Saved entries
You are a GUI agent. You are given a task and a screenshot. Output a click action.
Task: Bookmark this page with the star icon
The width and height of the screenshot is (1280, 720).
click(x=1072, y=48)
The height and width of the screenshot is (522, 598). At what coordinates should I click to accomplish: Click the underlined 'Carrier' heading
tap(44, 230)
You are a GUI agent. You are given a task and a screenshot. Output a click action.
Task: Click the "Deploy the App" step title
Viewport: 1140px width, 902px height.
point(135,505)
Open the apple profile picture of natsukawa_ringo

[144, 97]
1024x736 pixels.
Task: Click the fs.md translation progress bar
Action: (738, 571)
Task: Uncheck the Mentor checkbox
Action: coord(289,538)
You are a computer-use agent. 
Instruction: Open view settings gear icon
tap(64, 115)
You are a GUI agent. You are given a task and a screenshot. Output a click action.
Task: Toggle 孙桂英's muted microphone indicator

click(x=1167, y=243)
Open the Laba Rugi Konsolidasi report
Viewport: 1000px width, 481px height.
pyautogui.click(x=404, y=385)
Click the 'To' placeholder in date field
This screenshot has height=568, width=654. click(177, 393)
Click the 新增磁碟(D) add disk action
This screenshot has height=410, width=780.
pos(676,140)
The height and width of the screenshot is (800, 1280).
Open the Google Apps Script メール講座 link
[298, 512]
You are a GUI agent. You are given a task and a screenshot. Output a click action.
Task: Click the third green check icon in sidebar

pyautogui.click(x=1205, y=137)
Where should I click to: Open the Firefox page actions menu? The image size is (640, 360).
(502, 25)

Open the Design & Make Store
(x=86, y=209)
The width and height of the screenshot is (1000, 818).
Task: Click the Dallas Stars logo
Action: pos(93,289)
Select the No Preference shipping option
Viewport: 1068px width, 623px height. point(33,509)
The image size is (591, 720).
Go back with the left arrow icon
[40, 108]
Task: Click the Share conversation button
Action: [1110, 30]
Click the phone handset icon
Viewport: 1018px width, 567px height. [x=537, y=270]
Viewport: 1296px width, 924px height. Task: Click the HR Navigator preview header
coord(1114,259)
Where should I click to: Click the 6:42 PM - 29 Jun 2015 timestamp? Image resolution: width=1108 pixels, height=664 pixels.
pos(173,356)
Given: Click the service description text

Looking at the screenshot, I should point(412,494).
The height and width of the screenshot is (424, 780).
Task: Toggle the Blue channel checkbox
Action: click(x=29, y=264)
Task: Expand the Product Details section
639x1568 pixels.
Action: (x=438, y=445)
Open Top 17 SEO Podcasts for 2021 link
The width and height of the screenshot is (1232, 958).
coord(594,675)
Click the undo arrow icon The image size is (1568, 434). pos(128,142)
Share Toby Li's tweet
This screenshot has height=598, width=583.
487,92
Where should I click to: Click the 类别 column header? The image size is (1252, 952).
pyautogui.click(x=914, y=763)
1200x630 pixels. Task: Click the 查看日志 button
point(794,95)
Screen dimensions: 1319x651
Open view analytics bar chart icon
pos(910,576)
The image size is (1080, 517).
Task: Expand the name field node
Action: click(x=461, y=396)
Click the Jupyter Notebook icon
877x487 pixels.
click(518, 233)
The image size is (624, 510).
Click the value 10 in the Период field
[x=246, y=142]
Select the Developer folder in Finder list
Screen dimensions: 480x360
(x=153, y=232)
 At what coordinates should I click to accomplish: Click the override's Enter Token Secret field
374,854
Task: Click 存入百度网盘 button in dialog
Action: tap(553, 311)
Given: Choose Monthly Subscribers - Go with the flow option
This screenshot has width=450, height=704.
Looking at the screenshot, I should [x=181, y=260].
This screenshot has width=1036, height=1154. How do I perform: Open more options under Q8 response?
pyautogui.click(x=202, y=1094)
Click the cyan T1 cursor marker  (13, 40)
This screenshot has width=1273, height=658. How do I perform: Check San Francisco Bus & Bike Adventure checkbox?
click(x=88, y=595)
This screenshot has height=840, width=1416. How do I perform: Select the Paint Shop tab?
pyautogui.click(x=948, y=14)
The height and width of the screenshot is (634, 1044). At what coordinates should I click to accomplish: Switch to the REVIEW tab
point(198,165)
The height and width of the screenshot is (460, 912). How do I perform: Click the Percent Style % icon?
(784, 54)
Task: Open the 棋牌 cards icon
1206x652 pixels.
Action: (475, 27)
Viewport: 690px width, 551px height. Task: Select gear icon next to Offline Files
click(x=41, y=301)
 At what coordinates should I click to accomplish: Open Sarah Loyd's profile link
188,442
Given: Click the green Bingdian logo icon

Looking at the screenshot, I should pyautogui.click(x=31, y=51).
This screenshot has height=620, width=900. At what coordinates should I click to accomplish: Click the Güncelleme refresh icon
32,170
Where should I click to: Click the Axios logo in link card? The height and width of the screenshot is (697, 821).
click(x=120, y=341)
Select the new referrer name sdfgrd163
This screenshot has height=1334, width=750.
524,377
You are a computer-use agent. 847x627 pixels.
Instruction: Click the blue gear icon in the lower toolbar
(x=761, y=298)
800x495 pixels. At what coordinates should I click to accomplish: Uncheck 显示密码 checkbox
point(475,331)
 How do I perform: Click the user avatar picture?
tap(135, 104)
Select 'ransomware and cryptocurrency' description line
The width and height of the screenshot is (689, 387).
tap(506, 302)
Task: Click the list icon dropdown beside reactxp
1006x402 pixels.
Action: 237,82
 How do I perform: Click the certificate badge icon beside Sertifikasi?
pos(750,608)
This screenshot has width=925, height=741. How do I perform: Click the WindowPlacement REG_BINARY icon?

Activity: Scan the records above for the string "list", then copy each line where it turns up.

Answer below:
Select the Developer folder in Finder list
Task: Click the list icon dropdown beside reactxp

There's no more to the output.